There will be Liffe after monetary union

Series Title
Series Details 10/04/97, Volume 3, Number 14
Publication Date 10/04/1997
Content Type

Date: 10/04/1997

By Tim Jones

WHETHER a single currency appears 21 months from now or not, the supreme position of London in the European money markets is unassailable, claims the chief executive of Europe's largest financial derivatives market.

The revolution which has taken place in information technology means that it is now almost a matter of indifference where an institution is located if it wants to trade.

“The money markets are hugely powerful,” says Daniel Hodson of the London International Financial Futures Exchange (LIFFE). “The flows are enormous and it is possible with modern electronics to be 'virtually' in Frankfurt or Paris by virtue of your ability to press a button and move money around instantaneously.”

Two years from now, this could well mean that the main venue for trading instruments based on the euro will be outside the single currency bloc.

LIFFE is currently the world's second largest market for trading futures and options contracts - tools which allow investors and trading companies to cover themselves against heavy losses in currency, stock, bond or commodity markets and let speculators bet on future events.

Even though the UK is unlikely to join the first wave of countries going into a monetary union in January 1999 - whoever wins the coming general election on 1 May - Hodson is quietly confident that London has nothing to fear from Paris and Frankfurt.

“London is basically EMU-neutral,” he says. “In fact, there are advantages to being offshore, in the same time-zone and an international money centre, in that the sort of distortions that you can get in domestic money markets will not affect the London market. I suspect this is the reason why London has risen into the ascendancy it has.”

In Germany, for example, banks are forced to make huge reserve payments to the central bank at zero interest as a way of controlling the quantity of loans they make.

Such reserve requirements, when forced upon US banks in the Sixties, were widely blamed for the creation of the so-called Eurodollar market - whereby deposits were made in dollars at American banks but held outside US jurisdiction.

When these dollars were lent onwards, they created a huge and volatile market in which London specialised.

Hodson believes the same could happen again for London and the euro.

This would come as a blow to the Paris-based MATIF - le marché à terme international de France - which has invested massively in its attempt to become the biggest player in contracts for three-month euro interest rates and ten-year bonds.

“The battle for the euro (on the assumption that the euro comes) is really going to be concentrated on these two contracts,” admits Hodson. “LIFFE already has by far the largest share of the competing contracts: about 80&percent; at the moment, and close to 90&percent; of the volume taking place on those contracts after the putative beginning of monetary union.”

Investors at LIFFE and MATIF can already buy and sell contracts which expire after 1 January 1999 for French, German, Italian and British government bonds and short-term interest rates. Those who believe the euro is coming are tending to buy and sell the contracts for deutschemark interest rates, known as the Euromark.

“We have the Euromark and the deutschemark looks like being the bench-mark currency; it is the one that most people are interested in,” says Hodson. “The market is saying that it wishes to use that currently as its principal proxy for the euro and, so far as open interest and trading after 1 January 1999 is concerned, it wants to trade in London. Eighty-seven percent of the volume and around the same percentage of open interest is currently held in London.”

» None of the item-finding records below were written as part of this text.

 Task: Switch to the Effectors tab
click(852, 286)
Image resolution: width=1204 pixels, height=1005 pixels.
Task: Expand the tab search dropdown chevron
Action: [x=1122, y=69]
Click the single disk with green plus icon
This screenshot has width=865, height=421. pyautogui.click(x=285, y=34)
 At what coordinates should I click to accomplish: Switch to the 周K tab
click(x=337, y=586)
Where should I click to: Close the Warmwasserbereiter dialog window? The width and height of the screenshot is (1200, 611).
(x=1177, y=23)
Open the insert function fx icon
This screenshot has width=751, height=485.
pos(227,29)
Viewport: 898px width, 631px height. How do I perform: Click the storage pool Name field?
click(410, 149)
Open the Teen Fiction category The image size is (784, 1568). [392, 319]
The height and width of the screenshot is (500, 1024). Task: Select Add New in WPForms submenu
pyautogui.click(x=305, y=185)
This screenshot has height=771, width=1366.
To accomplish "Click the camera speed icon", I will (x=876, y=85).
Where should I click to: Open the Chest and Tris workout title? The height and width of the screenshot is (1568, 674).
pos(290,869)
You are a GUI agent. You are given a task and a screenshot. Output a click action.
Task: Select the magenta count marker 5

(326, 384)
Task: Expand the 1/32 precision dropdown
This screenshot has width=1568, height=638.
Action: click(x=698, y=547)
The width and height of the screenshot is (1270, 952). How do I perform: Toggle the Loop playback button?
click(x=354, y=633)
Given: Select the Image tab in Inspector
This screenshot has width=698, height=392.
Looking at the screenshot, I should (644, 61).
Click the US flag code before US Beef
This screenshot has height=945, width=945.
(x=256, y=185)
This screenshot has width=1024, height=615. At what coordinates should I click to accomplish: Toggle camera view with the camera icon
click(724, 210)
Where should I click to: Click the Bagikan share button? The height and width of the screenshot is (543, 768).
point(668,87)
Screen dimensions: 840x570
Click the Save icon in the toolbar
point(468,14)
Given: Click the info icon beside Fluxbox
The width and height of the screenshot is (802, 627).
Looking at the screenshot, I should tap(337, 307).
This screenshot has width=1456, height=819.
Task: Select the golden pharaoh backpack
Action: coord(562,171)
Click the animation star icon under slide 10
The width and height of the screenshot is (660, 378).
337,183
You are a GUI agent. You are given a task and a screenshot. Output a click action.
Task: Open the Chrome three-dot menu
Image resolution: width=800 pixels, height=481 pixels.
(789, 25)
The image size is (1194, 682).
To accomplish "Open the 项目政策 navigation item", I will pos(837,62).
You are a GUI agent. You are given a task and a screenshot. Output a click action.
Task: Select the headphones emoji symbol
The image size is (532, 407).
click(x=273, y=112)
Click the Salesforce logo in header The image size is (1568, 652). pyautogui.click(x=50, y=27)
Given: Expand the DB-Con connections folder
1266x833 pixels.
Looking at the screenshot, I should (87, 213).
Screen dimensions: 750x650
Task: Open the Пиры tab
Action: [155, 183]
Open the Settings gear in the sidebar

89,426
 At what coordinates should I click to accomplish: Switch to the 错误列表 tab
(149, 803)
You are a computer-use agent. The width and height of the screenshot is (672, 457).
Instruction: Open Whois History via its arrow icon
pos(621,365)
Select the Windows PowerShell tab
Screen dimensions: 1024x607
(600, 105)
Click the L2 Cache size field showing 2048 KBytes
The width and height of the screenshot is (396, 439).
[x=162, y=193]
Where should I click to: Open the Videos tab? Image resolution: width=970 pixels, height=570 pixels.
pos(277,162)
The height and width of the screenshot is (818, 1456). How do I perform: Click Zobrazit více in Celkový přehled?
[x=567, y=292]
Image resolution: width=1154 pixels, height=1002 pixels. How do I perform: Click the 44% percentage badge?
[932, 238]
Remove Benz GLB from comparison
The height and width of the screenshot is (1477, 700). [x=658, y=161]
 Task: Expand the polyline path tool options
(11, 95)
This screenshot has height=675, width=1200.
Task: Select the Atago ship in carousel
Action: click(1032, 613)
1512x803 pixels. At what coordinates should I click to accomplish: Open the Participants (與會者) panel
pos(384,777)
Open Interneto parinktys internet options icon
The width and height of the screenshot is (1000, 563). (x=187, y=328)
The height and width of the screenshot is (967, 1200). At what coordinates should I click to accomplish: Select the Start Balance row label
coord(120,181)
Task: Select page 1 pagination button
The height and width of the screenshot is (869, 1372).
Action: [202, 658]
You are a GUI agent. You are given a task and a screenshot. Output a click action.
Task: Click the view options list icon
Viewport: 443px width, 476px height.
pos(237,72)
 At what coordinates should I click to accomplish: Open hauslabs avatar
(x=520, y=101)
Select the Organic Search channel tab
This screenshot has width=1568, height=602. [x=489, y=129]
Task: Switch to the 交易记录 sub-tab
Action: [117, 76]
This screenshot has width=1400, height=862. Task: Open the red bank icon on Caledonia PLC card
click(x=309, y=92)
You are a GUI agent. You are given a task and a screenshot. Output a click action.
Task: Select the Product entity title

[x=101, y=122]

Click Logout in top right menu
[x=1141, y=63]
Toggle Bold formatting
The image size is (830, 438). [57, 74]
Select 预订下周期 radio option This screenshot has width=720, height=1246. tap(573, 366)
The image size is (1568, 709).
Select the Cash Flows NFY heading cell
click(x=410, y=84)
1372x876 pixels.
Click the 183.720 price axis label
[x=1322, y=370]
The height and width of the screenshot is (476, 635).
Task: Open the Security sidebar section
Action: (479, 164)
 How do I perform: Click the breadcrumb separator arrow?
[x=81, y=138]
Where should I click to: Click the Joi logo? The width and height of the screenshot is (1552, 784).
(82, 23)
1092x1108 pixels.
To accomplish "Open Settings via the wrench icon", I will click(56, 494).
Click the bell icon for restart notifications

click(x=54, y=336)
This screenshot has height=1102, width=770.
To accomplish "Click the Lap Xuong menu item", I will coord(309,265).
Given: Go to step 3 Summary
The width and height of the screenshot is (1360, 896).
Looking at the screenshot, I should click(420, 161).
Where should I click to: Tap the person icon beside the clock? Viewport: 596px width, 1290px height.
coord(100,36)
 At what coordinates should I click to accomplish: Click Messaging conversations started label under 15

Hodson argues that it is London's pre-eminence as a money market, where 80&percent; of all transactions are carried out in foreign currency, which means that investors trust interest rates quoted there more than anywhere else in Europe.

This trust in the integrity of interest rates is vital for the futures market. When each short-term interest rate contract expires, it has to be settled in cash between parties based on the actual interest rate operating in the market at the time.

“That means the final settlement of interest rates is extremely important,” says Hodson. “What the market says is that it really wants these interest rates to be settled in London base rates rather than in Paris or Frankfurt, or a confection of rates across Europe.”